A relação entre tutores e cães vai muito além da companhia e pode, inclusive, moldar comportamentos e traços de personalidade. Um estudo publicado na revista Personality and Individual Differences aponta que humanos e seus pets compartilham características comportamentais e até hábitos de saúde, semelhanças que podem surgir tanto na escolha do animal quanto ao longo da convivência.
A psicóloga experimental e especialista em etologia Mariana Hess, mestre pelo Instituto de Psicologia (IP) da USP, explica que o comportamento dos tutores exerce influência direta sobre os cães.

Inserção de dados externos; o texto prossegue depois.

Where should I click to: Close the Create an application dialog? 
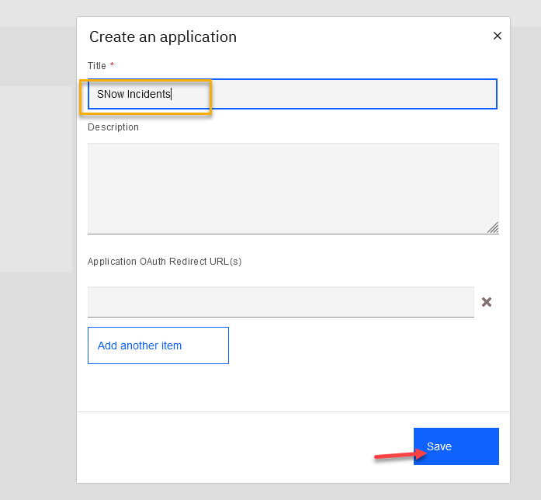tap(498, 36)
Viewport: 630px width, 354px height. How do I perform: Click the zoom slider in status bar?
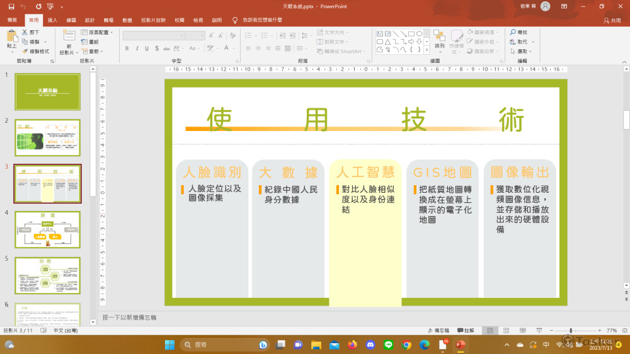(571, 330)
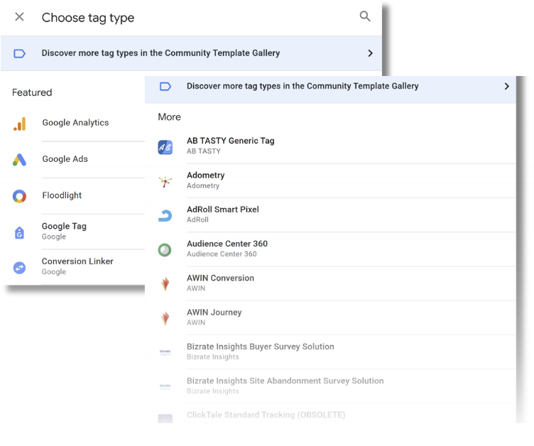534x446 pixels.
Task: Click the Google Ads logo icon
Action: 20,160
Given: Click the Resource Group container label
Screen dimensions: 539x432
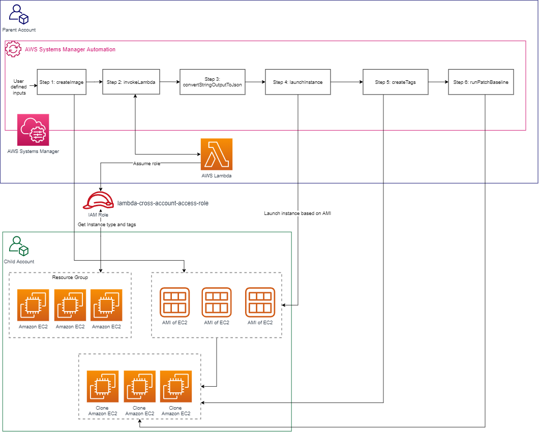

“Tutores com níveis mais elevados de neuroticismo podem ter cães mais inseguros e ansiosos. Já pessoas extrovertidas tendem a ter cães mais sociáveis, enquanto tutores mais conscientes costumam ter animais mais obedientes devido à estabilidade no treinamento”, afirma.

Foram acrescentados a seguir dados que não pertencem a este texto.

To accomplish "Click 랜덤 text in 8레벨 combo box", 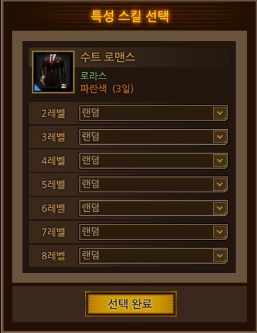I will tap(90, 255).
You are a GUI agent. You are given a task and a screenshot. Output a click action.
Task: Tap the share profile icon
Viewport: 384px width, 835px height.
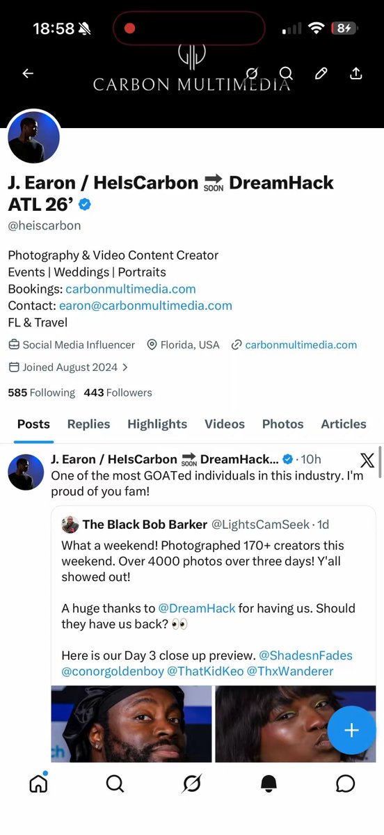(355, 73)
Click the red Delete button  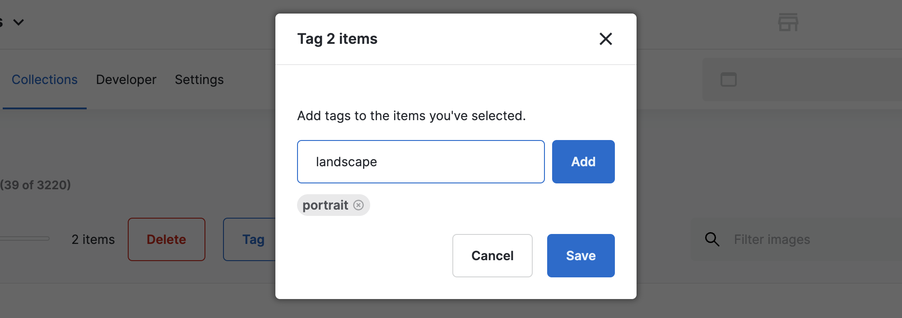click(166, 239)
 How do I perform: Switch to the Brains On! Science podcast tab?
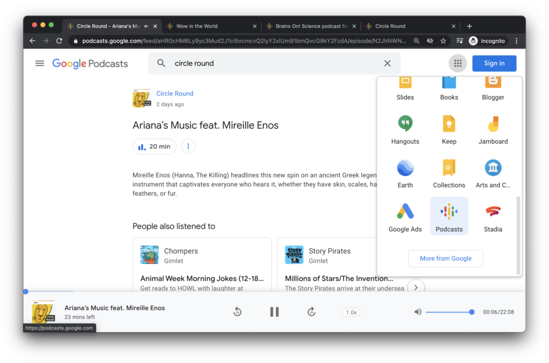click(x=308, y=25)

Convivência, saúde mental e possíveis conflitos
De acordo com Mariana, embora o vínculo forte geralmente seja visto como positivo, certas semelhanças podem gerar conflitos. “Quanto maior o nível de apego, maior também o nível de ansiedade, estresse e depressão. Isso não significa que o cão causa esses sentimentos, mas que o tutor pode usar esse vínculo como uma forma de enfrentamento emocional”, explica.
A especialista destaca situações em que diferenças entre tutor e cão podem gerar estresse. Tutores muito ativos podem levar cães ansiosos a ambientes que os deixam desconfortáveis. Da mesma forma, cães muito enérgicos podem sofrer quando convivem com pessoas mais caseiras, resultando em inquietação e agitação.
Ainda assim, algumas semelhanças favorecem a relação. “Traços como extroversão e amabilidade contribuem para vínculos mais positivos e estáveis”, observa. Para ela, o cão funciona como um “apego seguro”, capaz de fortalecer até mesmo relações humanas. “Desenvolver essa relação com o pet ajuda também a desenvolver vínculos mais saudáveis com outras pessoas.”
Atividade física e benefícios à saúde
A rotina de convivência pode influenciar o nível de atividade física de tutores e cães. “Quanto mais o tutor sai para caminhar ou se exercitar, mais o cão acompanha. Isso se reflete em maior atividade física para ambos”, explica Mariana.
Segundo ela, manter o cão ativo contribui para prevenir doenças crônicas, musculoesqueléticas e obesidade. No aspecto mental, a prática regular de exercícios está associada à redução da ansiedade e agressividade.
Adoções mais conscientes
Para Mariana, compreender essas interações pode melhorar o processo de adoção. “É fundamental entender quais perfis de cães combinam com o estilo de vida do tutor. Isso evita tentativas de moldar o animal e promove relações mais harmoniosas.”
Ela ressalta que o conhecimento sobre personalidade também amplia as possibilidades de adoção de cães adultos. “Cães mais velhos já têm características definidas, o que facilita encontrar um tutor compatível e aumenta as chances de uma convivência positiva.”